#### DATASET ENTRIES:
:::

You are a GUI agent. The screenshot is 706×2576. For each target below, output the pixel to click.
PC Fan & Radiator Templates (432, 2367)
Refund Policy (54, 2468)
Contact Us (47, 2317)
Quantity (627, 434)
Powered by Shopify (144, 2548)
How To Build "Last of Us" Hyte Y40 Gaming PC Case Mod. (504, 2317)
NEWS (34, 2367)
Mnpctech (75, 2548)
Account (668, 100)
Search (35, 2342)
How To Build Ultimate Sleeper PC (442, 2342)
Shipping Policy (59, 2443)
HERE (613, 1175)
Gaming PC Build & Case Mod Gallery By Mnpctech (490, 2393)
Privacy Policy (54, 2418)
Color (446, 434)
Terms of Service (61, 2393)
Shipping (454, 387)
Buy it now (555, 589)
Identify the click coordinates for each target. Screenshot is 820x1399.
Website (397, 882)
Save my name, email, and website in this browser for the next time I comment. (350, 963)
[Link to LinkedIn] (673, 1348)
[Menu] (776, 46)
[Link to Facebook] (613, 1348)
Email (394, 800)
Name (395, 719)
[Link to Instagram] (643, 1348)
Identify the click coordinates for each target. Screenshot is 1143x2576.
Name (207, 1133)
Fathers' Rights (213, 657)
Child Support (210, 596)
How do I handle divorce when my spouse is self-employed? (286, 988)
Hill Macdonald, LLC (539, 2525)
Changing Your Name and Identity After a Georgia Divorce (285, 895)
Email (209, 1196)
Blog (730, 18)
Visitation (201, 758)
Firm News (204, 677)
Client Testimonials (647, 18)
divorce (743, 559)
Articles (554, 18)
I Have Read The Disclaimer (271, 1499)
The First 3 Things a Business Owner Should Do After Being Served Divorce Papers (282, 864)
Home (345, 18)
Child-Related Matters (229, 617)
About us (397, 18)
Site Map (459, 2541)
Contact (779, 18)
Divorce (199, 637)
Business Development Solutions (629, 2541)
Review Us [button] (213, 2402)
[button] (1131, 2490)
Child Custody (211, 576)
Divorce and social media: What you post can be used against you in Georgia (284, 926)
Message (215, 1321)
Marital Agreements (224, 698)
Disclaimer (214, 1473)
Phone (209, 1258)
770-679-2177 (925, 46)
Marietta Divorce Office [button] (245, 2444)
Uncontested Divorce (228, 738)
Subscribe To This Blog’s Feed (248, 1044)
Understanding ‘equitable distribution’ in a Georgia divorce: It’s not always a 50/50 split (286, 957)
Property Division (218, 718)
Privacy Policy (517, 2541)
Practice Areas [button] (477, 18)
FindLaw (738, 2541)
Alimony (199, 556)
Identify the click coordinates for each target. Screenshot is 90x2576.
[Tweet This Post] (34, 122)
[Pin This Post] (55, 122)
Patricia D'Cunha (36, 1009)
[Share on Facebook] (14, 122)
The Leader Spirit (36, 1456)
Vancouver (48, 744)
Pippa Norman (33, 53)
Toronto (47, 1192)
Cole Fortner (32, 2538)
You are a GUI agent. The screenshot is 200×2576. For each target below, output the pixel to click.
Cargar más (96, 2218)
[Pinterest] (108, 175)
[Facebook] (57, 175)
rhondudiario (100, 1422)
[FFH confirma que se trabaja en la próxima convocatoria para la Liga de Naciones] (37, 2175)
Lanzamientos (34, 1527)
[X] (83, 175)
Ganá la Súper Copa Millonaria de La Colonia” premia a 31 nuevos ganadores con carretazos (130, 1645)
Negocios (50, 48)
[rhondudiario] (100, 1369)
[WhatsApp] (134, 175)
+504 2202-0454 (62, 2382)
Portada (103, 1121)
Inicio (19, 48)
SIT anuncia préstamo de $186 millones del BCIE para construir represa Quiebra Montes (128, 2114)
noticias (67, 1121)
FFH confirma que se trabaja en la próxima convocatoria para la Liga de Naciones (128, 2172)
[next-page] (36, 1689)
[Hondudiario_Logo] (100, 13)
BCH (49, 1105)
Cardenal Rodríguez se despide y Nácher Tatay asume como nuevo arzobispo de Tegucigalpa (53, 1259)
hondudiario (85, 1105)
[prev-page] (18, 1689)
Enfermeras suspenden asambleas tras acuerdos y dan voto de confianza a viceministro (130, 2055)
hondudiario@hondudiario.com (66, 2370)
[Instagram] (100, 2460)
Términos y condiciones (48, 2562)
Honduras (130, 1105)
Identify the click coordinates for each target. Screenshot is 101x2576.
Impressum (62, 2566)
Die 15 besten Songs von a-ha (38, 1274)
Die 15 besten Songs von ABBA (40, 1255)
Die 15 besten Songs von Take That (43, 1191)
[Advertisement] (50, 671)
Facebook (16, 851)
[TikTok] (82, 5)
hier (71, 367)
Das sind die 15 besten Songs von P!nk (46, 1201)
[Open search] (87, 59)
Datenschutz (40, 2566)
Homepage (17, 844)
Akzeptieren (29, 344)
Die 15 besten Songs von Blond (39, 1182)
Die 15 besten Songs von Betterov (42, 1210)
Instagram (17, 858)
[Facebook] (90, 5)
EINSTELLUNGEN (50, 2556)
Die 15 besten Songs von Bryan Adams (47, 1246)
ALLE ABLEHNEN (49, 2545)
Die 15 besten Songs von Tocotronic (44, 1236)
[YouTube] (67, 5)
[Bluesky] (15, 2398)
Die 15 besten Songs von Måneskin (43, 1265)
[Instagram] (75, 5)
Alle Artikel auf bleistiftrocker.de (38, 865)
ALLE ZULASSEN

:::

#### WORK INSTRUCTIONS:
From the data above, copy each line that has the string "Link".

#### SOLUTION TO THE EXERCISE:
[Link to LinkedIn] (673, 1348)
[Link to Facebook] (613, 1348)
[Link to Instagram] (643, 1348)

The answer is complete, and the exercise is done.